From the detailed tabular representation of each datastore on a per VM basis that is shown above, an aggregated and summarized view, shown in the table below was created. The columns of the table are again pretty self-explainatory. Some of the less interesting columns from the detailed tables above have been dropped in the aggregated result table. The most interesting columns are again “Rel. Compressed Size”, “Rel. Compression Saving” and “Compression Ratio”. Again, if JavaScript is enabled in your browser, click on a tables column headers to sort by that particular column.

VM Datastore SVC VDisk VM Provisioned (GB) VM Used (GB) SVC Used (GB) Rel. Compressed Size (%) Rel. Compression Saving (%) Compression Ratio
san-ssb-sql-oben-35C sas-4096G-35C 5189.63 3513.51 1497.55 42.10 57.90 2.38
san-ssb-sql-unten-360 sas-4096G-360 3044.29 2058.82 986.25 47.90 52.10 2.09
san-ssb-sql-unten-361 sas-2048G-361 976.68 757.42 243.21 32.53 67.47 3.07
san-ssb-sql-oben-362 sas-2048G-362 1435.86 711.89 283.82 40.36 59.64 2.48
Sum or Average 10646.46 7041.64 3010.83 42.76 57.24 2.34

On the whole, the compression results achived with RTC at SVC level are quite good. Considering the fact that VMware already achieved a sizeable amount of storage reduction through its own thin-provisioning algorithms, the average RTC compression ratio of 2.34 – with a minimum of 1.38 and a maximum of 5.97 – at the SVC is even more impressive. This means that on average only 42.76% of the storage space allocated by VMware is actually used on the SVC level to store the data. Taking VMware thin-provisioning into account, the relative amount of actual storage space needed sinks even further down to 28.28%, or in other words a reduction by a factor of 3.54.

Looking at the individual graphs offers several other interesting insights, which can be indicators for further investigations on the database layer. In the graphs showing the relative allocation values and titled “SVC Real-Time Compression Relative Storage Allocation and Compression Ratio on VMware with MS SQL Server”, those data samples with a high “Rel. Compressed Size” value (purple bars) or a low “Compression Ratio” value (red line) are of particular interest in this case.

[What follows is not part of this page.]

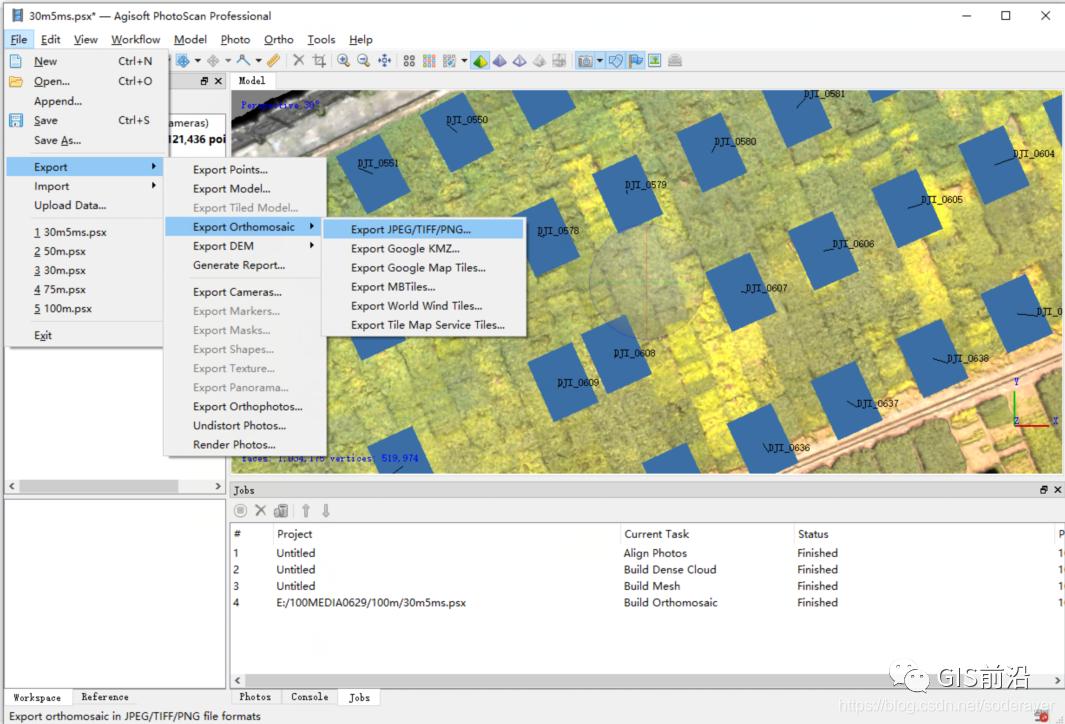This screenshot has width=1065, height=724.
Task: Switch to the Reference tab
Action: tap(105, 697)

Selecting those systems from the above results, with an – arbitrarily choosen – value of well below 2.00 for the “Compression Ratio” metric, gives us the following list of systems to take a closer look at:

Sample Datastore / VDisk VM # VM Provisioned (GB) VM Used (GB) SVC Delta Used (GB) Compression Ratio Comment
1 san-ssb-sql-oben-35C sas-4096G-35C 3 94.18 49.79 27.43 1.82 SQLIO benchmark file
2 5 456.11 391.14 245.27 1.59 SharePoint with file uploads
3 6 238.14 156.29 113.15 1.38 HR Applicant Management
4 7 488.11 304.32 209.16 1.45 SAP and MSSQL (with SQL Page Compression) on the same VM
5 10 292.12 104.31 59.46 1.75 SAP and MSSQL (with SQL Page Compression) on the same VM
6 san-ssb-sql-unten-360 sas-4096G-360 4 195.21 154.10 85.48 1.80 SQLIO benchmark file
7 5 34.11 23.91 13.14 1.82
8 9 228.11 188.26 135.48 1.39 HR Applicant Management
9 san-ssb-sql-unten-361 sas-2048G-361 7 34.11 24.16 12.52 1.93
10 8 696.32 289.09 155.07 1.86 SAP and MSSQL (with SQL Page Compression) on the same VM
11 san-ssb-sql-oben-362 sas-2048G-362 1 218.09 37.19 19.93 1.87
12 4 143.09 37.98 19.43 1.95

The reasons for why those particular systems are exhibiting a subaverage compression ratio could be manifold. Together with our DBAs we went over the list and came up with the following, not exhaustive nor exclusive list of explainations which are already hinted in the “Comment” columns of the above table:

  • Samples 1 and 6: Those systems were recently used to test the influence of 4k vs. 64k NTFS cluster size on the database I/O performance. Over the course of these tests, a number of dummy files were written with the SQLIO benchmark tool. Altough the dummy files were deleted after the tests were concluded, the storage blocks remained allocated with apparently less compressible contents.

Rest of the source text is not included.